> _KUTIPAN TERPILIH_
■ ■ ■ ■ ■ ■ ■

Mongabay.co.id

Menerapkan Tata Kelola di Laut Lepas untuk Kepentingan Nasional

 

Indonesia menjadi salah satu negara di dunia yang fokus memastikan wilayah laut dan pesisir ada dalam kondisi terbaiknya. Upaya tersebut dilakukan tak hanya di dalam negeri, namun juga luar negeri dengan merangkul negara di seluruh dunia.

Di antara upaya itu, Indonesia berkomitmen untuk menjaga wilayahnya di laut lepas sesuai dengan perjanjian yang sudah disepakati dan diadopsi oleh 193 negara anggota Perserikatan Bangsa-Bangsa (PBB) pada 19 Juni 2023.

Perjanjian yang resminya bernama Biodiversity Beyond National Jurisdiction (BBNJ) itu kemudian dipertegas Indonesia melalui komitmennya yang ingin menjadi negara utama dalam implementasi perjanjian internasional tersebut.

Bagi Indonesia, perjanjian tentang perlindungan dan pengelolaan sumber daya genetik di laut bebas secara berkelanjutan memang dinilai sangat penting. Mengingat, luas wilayah Indonesia didominasi oleh lautan.

■ ■ ■ ■ ■ ■ ■

> _DATA HASIL EKSTRAKSI_
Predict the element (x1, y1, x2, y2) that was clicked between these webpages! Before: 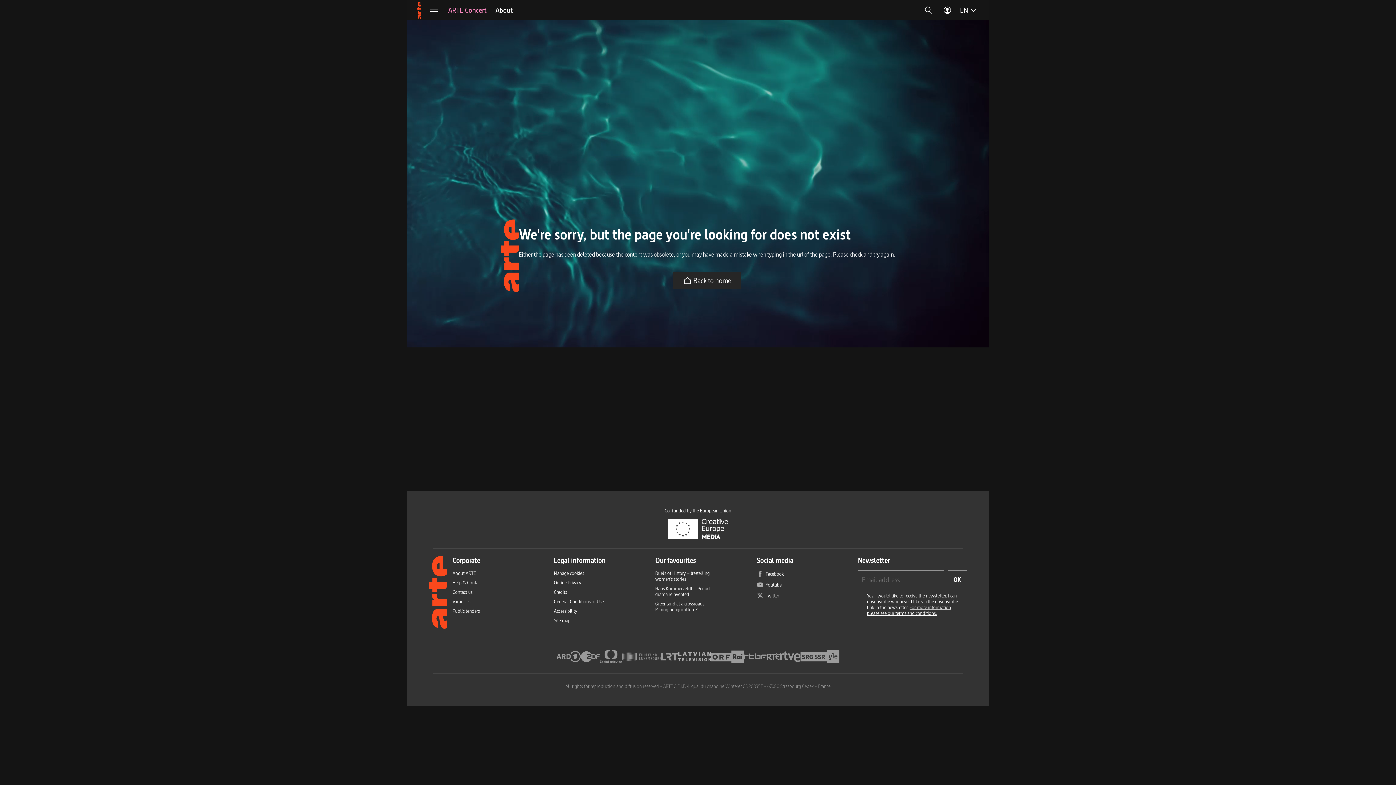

■ ■ ■ ■ ■ ■ ■

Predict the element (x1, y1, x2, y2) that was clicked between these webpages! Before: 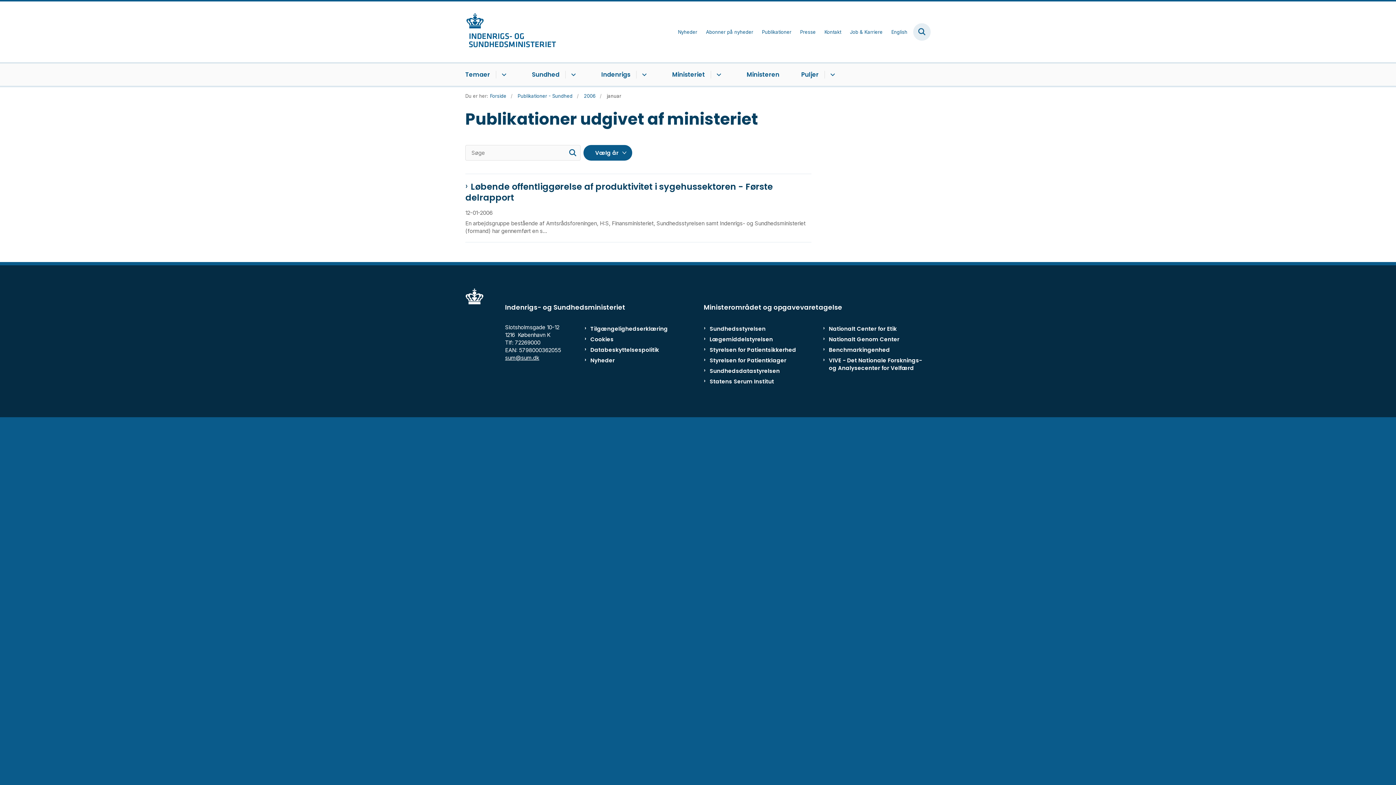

■ ■ ■ ■ ■ ■ ■

> _TUGAS LATIHAN_
a) Menurut artikel tentang tata kelola laut lepas, berapa negara anggota PBB yang menyepakati dan mengadopsi perjanjian BBNJ?
b) Tulis lanjutan artikel tentang tata kelola laut lepas, dimulai setelah kalimat terakhirnya.
Materi ini diambil dari sumber yang berbeda.

> _HASIL LATIHAN_
a) Perjanjian BBNJ disepakati dan diadopsi oleh 193 negara anggota PBB.

b)
Komitmen tersebut ditunjukkan oleh Menteri Luar Negeri Republik Indonesia Retno Marsudi saat berada di New York, Amerika Serikat pada pertengahan September 2023. Saat itu, perempuan yang mewakili Indonesia hadir untuk menandatangani naskah perjanjian BBNJ di sela Sidang Umum Majelis PBB ke-78.

Melalui penandatanganan perjanjian BBNJ bersama Sekretaris Jenderal PBB, Indonesia menjadi negara yang memimpin komitmen internasional untuk tata kelola laut global yang lestari dan lebih berkeadilan sesuai ketentuan Konvensi PBB tentang Hukum Laut (UNCLOS 1982).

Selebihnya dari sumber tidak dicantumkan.